AUGSBURG, the capital of the Bavarian circle of the Upper Danube, stands on a gentle eminence in an agreeable and fertile country, near the influx of the Wertach into the Lech, and between both these rivers, in 48° 21′ N. lat., and 10° 54′ E. long. It lies 1460 feet above the level of the ocean, about forty miles N.W. of Munich; and both from its position, and the number of main roads which traverse it, has long formed one of the central points for the internal commerce of Germany. It is divided into three quarters, the upper, centre, and lower towns, independently of the suburb of St. James, which lies outside of the walls; it is intersected by four canals, which supply the mills and manufactories of the town with water. The exterior boundary of the glacis has been converted into delightful walks, along which the circuit of the city may be made in a couple of hours; and within the glacis runs a wall flanked with towers, bulwarks, and ditches, which are crossed by four principal and six minor entrances.
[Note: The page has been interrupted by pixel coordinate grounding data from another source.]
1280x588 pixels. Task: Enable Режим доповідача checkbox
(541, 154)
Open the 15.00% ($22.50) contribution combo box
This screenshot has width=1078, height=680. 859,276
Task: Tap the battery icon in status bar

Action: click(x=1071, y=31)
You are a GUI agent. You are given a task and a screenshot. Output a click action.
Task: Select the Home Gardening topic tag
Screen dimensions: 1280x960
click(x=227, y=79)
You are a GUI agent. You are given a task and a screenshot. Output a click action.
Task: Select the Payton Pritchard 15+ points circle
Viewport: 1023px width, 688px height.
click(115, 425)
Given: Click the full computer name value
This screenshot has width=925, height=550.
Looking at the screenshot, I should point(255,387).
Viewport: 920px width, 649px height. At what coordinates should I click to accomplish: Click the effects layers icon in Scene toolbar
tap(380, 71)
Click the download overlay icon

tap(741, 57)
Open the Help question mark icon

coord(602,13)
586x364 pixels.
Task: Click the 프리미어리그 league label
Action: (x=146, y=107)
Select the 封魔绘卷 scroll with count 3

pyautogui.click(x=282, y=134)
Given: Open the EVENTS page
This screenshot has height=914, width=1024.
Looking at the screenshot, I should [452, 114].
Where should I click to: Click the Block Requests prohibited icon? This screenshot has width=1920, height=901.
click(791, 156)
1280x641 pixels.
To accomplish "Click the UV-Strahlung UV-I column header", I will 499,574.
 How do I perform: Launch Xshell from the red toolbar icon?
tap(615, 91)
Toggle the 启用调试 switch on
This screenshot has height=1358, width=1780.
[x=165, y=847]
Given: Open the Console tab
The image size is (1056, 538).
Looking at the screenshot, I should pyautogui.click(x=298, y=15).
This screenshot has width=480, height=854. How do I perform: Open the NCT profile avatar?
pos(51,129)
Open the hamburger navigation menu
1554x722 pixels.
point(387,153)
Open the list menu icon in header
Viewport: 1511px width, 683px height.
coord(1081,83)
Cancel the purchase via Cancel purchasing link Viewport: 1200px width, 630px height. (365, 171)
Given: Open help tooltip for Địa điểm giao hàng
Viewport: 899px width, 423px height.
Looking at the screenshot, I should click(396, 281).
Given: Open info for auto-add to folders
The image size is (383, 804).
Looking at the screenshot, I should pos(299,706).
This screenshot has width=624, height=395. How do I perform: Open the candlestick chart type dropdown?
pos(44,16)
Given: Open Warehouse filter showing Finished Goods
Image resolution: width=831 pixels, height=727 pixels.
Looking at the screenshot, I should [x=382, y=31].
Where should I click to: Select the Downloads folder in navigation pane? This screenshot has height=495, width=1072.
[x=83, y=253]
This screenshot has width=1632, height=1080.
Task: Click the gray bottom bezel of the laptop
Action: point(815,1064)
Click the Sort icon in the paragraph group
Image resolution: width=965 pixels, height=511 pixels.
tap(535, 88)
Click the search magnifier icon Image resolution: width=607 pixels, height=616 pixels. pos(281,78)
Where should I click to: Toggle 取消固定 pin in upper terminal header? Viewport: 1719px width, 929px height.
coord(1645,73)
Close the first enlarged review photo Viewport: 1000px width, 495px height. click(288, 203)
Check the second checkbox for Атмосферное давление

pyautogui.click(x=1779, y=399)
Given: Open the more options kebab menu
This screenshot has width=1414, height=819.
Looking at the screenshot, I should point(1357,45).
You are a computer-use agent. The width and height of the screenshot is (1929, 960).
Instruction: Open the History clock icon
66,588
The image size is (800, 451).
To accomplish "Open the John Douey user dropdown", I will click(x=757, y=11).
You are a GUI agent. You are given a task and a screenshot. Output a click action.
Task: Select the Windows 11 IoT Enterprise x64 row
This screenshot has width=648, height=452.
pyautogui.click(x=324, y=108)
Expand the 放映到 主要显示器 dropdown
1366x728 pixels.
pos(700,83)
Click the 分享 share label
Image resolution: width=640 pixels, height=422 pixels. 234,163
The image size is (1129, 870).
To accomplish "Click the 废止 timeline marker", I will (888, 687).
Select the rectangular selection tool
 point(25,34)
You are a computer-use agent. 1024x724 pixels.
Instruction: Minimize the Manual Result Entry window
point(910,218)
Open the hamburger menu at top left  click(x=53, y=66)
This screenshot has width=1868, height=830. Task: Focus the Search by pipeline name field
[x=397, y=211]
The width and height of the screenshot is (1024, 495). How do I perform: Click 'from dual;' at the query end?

The streets, with few exceptions, are narrow and irregularly built, and the pavement annoying to the feet, being composed of small flints-though its disposition in a mosaic form is not unpleasing to the eye. The general appearance of the town is however much improved by a variety of handsome buildings and squares, and enlivened, though it can scarcely be said to be embellished, by the manner in which the generality of the houses are painted with stripes, either green, red, or yellow -always separated by white. Every street and lane is provided with reservoirs of water for the use of the adjoining houses, and a separate work for the purpose of forcing the water into them.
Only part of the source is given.